O texto principal em que se baseia a apocatástase origeneana é 1 Cor 15, 23 - 28, que se refere à ressurreição dos mortos: "Cada qual (ressuscitará) em sua própria categoria: Cristo como primícia, logo os que são de Cristo em sua Vinda, depois o fim, quando entregue o reino à Deus seu Pai , depois de ter destruído toda Dominação, Principado e Potestade. Porque ele deve reinar até que ponha todos os seus inimigos baixo seus pés. O último inimigo destruído será a morte. Porque (Deus) submeteu tudo sob seus pés. Quando se diz que tudo lhe foi submetido, está claro que se excetua aquele que lhe submeteu todas as coisas. Quando tudo lhe esteja submetido, então o Filho se submeterá àquele que lhe submeteu todas as coisas para que Deus seja tudo em todos."
Nada do que possuímos da obra de Orígenes permite atribuir-lhe a opinião que lhe designa Teófilo de que esta transmissão de poder do Filho ao Pai signifique a cessação do reinado do Filho, como afirma Teófilo do princípio ao fim de sua Carta Pascoal de 401. A submissão do Filho ao Pai é interpretada por Orígenes como o submetimento ao Pai de toda a criação racional, mais adiante submetida ao Filho; não quer dizer, como pretendem os hereges , que o Filho não esteja submetido ao Pai antes desta submissão final que coincide com o dom que faz o Pai da perfeição da bem-aventurança .
Acerca do uso que faz Orígenes destes versículos paulinos se apresentam diversas perguntas às quais devemos responder, não partindo de textos isolados, mas sim do conjunto da obra. 1) Orígenes apresenta esta restauração como incorpórea ? 2) Como panteísta ? É para ele absolutamente universal , supondo a volta ao estado de graça dos demônios e dos condenados, e ele atribui à esta universalidade, se é que existe universalidade, um valor de afirmação dogmática, ou simplesmente é o objeto de uma grande esperança ? 4) De onde provem a insistência de Orígenes neste texto paulino e na "restauração" de todas as coisas?

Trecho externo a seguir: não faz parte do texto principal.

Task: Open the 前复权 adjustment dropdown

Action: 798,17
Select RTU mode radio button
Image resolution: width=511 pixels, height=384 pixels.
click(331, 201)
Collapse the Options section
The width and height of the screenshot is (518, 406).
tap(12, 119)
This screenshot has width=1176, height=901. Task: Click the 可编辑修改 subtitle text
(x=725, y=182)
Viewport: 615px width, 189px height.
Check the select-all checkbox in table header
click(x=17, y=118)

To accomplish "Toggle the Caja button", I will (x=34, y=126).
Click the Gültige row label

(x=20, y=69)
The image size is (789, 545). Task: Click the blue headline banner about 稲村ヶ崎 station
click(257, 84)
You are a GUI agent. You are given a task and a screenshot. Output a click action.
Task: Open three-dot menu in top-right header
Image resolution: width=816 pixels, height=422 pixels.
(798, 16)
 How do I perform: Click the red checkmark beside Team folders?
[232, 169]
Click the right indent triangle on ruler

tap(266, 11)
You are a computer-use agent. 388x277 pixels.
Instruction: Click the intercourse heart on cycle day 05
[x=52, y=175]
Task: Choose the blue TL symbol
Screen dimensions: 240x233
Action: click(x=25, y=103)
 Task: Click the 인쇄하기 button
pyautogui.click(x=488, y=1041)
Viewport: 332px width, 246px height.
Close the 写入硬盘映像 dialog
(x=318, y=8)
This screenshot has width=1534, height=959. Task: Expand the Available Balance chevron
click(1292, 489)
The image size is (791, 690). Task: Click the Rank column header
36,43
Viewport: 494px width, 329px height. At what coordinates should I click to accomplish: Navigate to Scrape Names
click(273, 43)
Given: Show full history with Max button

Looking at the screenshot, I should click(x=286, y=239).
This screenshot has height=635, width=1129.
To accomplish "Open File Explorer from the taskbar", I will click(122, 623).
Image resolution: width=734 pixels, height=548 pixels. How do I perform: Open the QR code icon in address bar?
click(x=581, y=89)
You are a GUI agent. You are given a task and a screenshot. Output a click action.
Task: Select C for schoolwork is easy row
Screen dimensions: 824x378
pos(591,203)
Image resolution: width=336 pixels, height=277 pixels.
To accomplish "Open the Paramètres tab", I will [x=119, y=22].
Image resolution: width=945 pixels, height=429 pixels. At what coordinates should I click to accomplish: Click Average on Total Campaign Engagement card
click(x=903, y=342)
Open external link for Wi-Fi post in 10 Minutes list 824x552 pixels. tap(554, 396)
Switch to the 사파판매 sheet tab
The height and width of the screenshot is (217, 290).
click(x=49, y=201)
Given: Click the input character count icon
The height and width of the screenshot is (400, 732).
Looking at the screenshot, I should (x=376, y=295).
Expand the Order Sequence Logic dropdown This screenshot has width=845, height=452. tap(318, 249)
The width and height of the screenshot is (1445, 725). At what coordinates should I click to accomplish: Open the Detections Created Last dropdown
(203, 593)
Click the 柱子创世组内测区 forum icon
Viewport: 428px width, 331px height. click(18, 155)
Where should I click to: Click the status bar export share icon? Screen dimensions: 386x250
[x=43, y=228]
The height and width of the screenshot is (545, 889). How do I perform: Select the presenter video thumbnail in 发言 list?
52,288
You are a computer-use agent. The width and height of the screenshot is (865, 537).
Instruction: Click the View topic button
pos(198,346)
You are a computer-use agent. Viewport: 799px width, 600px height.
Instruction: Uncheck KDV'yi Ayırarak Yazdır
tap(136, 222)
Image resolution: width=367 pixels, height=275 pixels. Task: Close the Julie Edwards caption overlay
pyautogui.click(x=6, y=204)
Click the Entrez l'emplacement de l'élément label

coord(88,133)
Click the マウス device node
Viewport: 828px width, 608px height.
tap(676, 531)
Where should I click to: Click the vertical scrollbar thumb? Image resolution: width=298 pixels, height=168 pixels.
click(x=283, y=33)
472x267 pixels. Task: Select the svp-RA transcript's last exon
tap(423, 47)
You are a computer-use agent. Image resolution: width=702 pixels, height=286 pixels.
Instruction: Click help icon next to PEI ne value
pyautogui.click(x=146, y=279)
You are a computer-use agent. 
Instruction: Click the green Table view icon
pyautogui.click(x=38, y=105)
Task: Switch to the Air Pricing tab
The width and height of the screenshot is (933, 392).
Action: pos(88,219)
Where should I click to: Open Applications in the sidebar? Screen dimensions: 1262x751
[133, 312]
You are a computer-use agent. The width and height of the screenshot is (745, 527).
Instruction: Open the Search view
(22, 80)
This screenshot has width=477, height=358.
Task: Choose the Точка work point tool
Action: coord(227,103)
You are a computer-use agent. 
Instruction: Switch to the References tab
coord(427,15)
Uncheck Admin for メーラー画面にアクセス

1) No concernente a uma apocatástase incorpórea, a pergunta pode parecer ociosa depois de tudo que dissemos sobre a ressurreição dos corpos. Certamente, um moderno diria talvez que esses corpos etéreos não lhe parecem nada consistentes e que de fato vem a ser uma afirmação da incorporeidade: se assim o fez, substituiria sua própria mentalidade à de Orígenes e não mereceria o título de historiador. A pergunta surge de quatro passagens do Tratado dos Princípios nas que Orígenes, lido na tradução de Rufino, discute entre duas hipóteses: a de um final corpóreo das criaturas racionais, baseando-se em razões escriturísticas, e a de um final incorpóreo, sustentado por razões filosóficas, mas não tira nenhuma conclusão, o que não é raro neste livro. Parece na verdade que Rufino cortou um pouco dessa segunda hipótese, a julgar pelo fato de que fragmentos conservados por Jerônimo não tem neles seus correspondentes. Mas dá conta, no entanto, de ambas hipóteses e do caráter de discussão de ditas passagens. Não se pode dizer o mesmo dos fragmentos traduzidos por Jerônimo: como sua finalidade era colecionar pérolas heréticas, neles suprime quase por completo o contexto da discussão e retém só os textos que falam da incorporeidade, dando a impressão de que Orígenes tenha mantido firmemente a incorporeidade final. Não é negada a ressurreição dos corpos, mas aparece como uma etapa provisória antes da incorporeidade total. Alguém pode se perguntar se Jerônimo não teria lido Orígenes através das opiniões de seu contemporâneo Evágrio Pôntico, já que a dissolução final do corpo glorioso se lê em vários lugares das Kephalaia Gnostica, os textos de Justiniano estão dominados sobretudo pelo origenismo do século VI.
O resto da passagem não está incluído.